** BEGIN Excerpt **

Hillquit & Hillquit, for defendant.
HINSDALE, J. When the men framed the
Penal Code of the State of New York, they undertook to specify all
the crimes known to the law, to state their character, whether felonies
or misdemeanors, and provide a penalty in each class of crimes by
naming a minimum and maximum penalty in most cases. The attempt
to thus codify the criminal law was declared by many able jurists
an impossible undertaking. It was argued that the system of laws
called the common law was the accumulated wisdom of ages, that it
was flexible and able to adapt itself to every new manifestation
of crime that might appear, keeping within the spirit of established
principles of justice, but always able to cope with any form of
crime that might develop. That there was great force to this objection
was felt by the codifiers and by all jurists. They knew the infirmity
of language and the fallibility of the human intellect in undertaking
to define in precise terms every crime. On the other hand, the common
law of crimes was in many respects overgrown with a multitude of
precedents and decisions, and its roots ran back through so many
centuries of time that it was only to be learned by wading through
a mass of books so great that there was much difficulty in some
cases in determining what was the common law. After framing 674
sections of the Penal Code, specifying crimes and punishments as
completely and fully as the codifiers were able to state them, they
framed the 675th section, which contains these words:
"A person who wilfully and wrongfully commits any act which
seriously injures the person or property of another, or which seriously
disturbs or endangers the public peace or health, or which openly
outrages public decency, for which no other punishment is expressly
prescribed by this code, is guilty of a misdemeanor."
The plain and obvious intent of this was to leave in the Code a
little of the flexibility of the common law to meet cases which
they had failed to specify in the preceding sections. That the words
of this section are general is just what might be expected from
the nature of the case. The purpose of the section is to try offenders
for something not "expressly prescribed by this Code."
If the offense was one expressly prescribed by the Code, then clearly
the offender must be tried under the section prescribing it. It
is only offenses not prescribed in the Code that can be tried under
this section. This section is the legislative mandate and warrant
for courts to look outside of all the other sections of the Code
to discover offenses not specified in the Code. Otherwise the section
is meaningless. It is fair to presume that the Legislature thought
that crimes would crop up that would "seriously injure the
person or property of another," or "seriously disturb
or endanger the public peace," or "openly outrage public
decency," that were not mentioned in the body of the Code,
and so this commission was issued to the courts to explore such
new fields of crime as they may appear from time to time.

** END Excerpt **
** BEGIN Given material **

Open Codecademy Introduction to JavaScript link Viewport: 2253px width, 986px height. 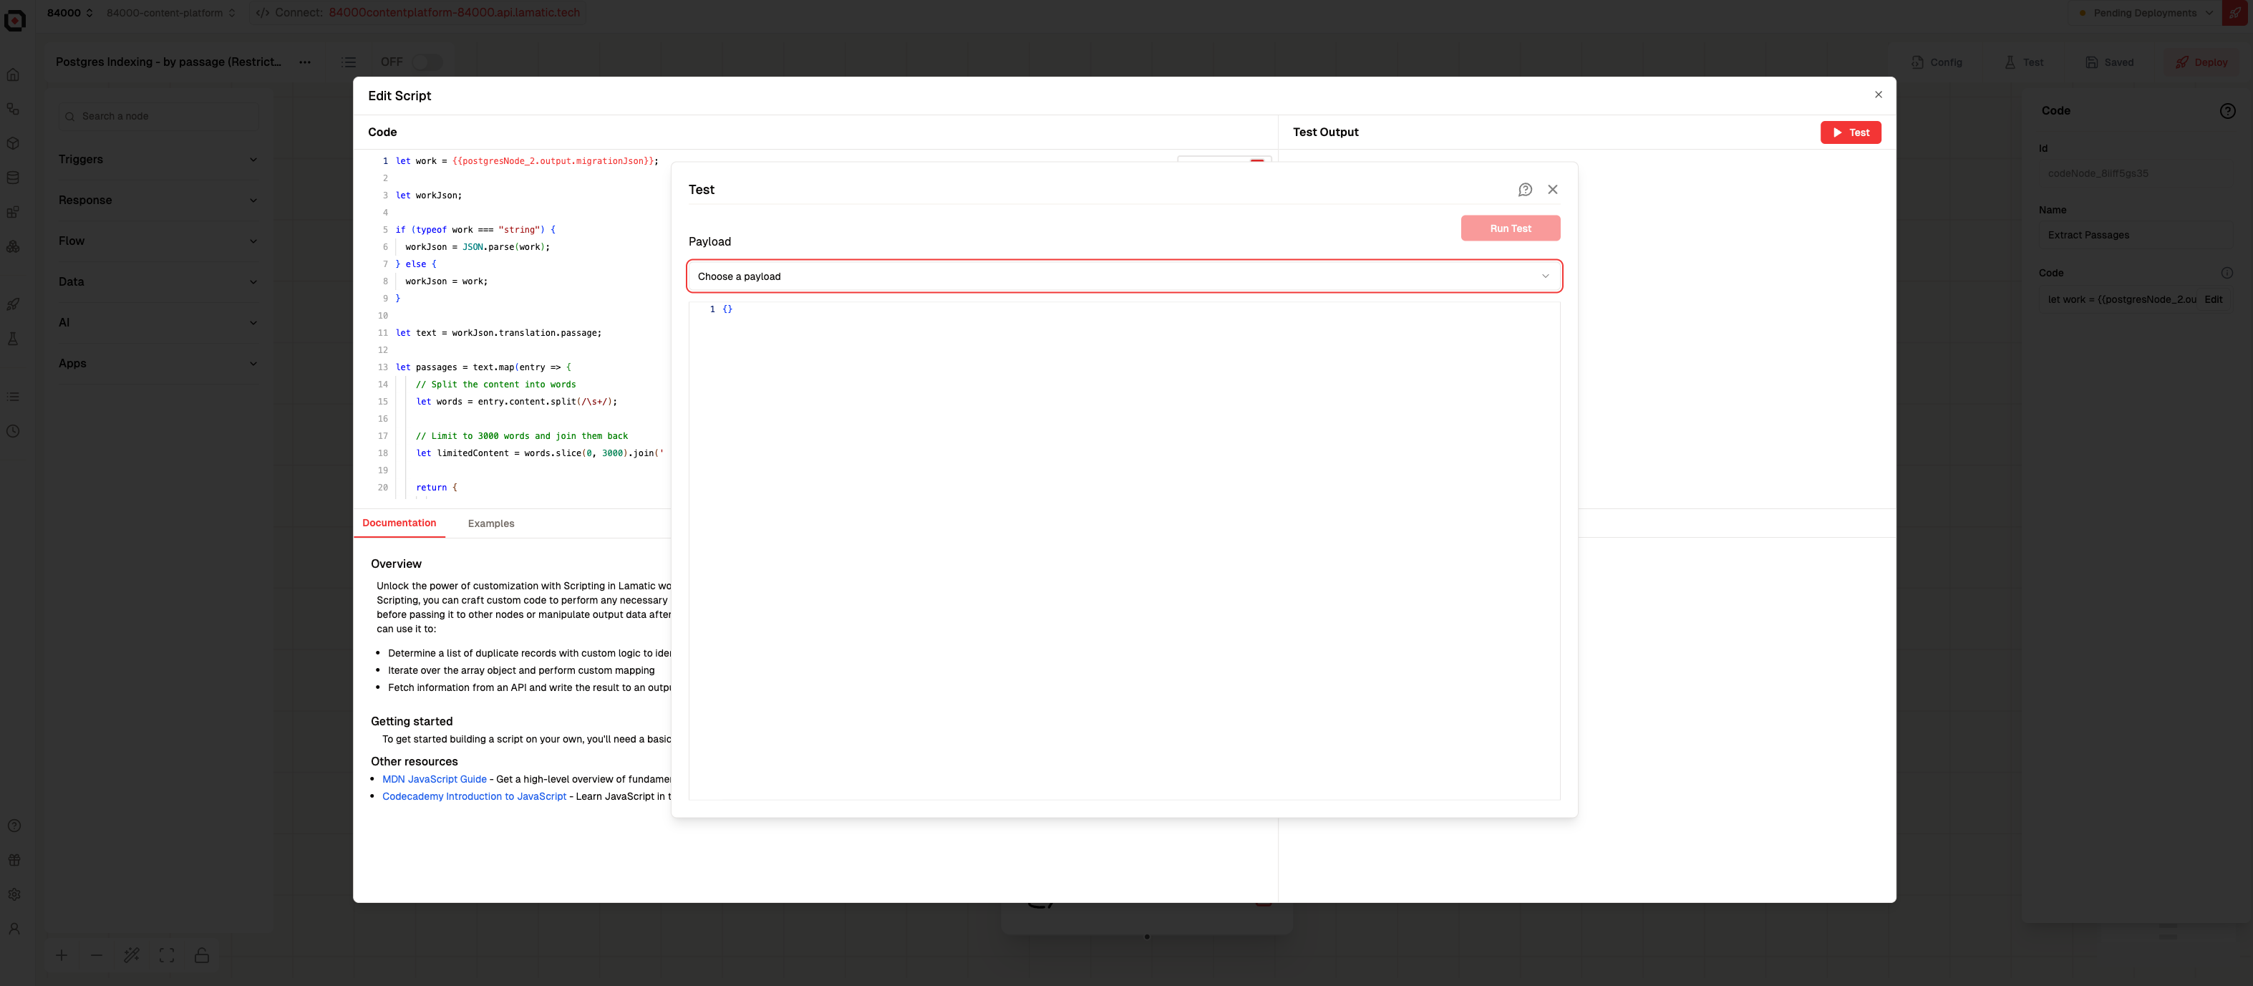(474, 796)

** END Given material **

- Written task 1
Answer these questions from the court opinion, one line each:
(a) How many sections of the Penal Code did the codifiers frame before the 675th section?
(b) What did many able jurists declare the attempt to codify the criminal law to be?
(c) Under the quoted words of the 675th section, what is a person who commits such an act guilty of?
- Written task 2
Copy the part of the court opinion starting with "If the offense" and going on through "time to time.", and rename "Legislature" as "lawmakers".

- Finished answer 1
(a) 674
(b) An impossible undertaking
(c) A misdemeanor

- Finished answer 2
If the offense was one expressly prescribed by the Code, then clearly
the offender must be tried under the section prescribing it. It
is only offenses not prescribed in the Code that can be tried under
this section. This section is the legislative mandate and warrant
for courts to look outside of all the other sections of the Code
to discover offenses not specified in the Code. Otherwise the section
is meaningless. It is fair to presume that the lawmakers thought
that crimes would crop up that would "seriously injure the
person or property of another," or "seriously disturb
or endanger the public peace," or "openly outrage public
decency," that were not mentioned in the body of the Code,
and so this commission was issued to the courts to explore such
new fields of crime as they may appear from time to time.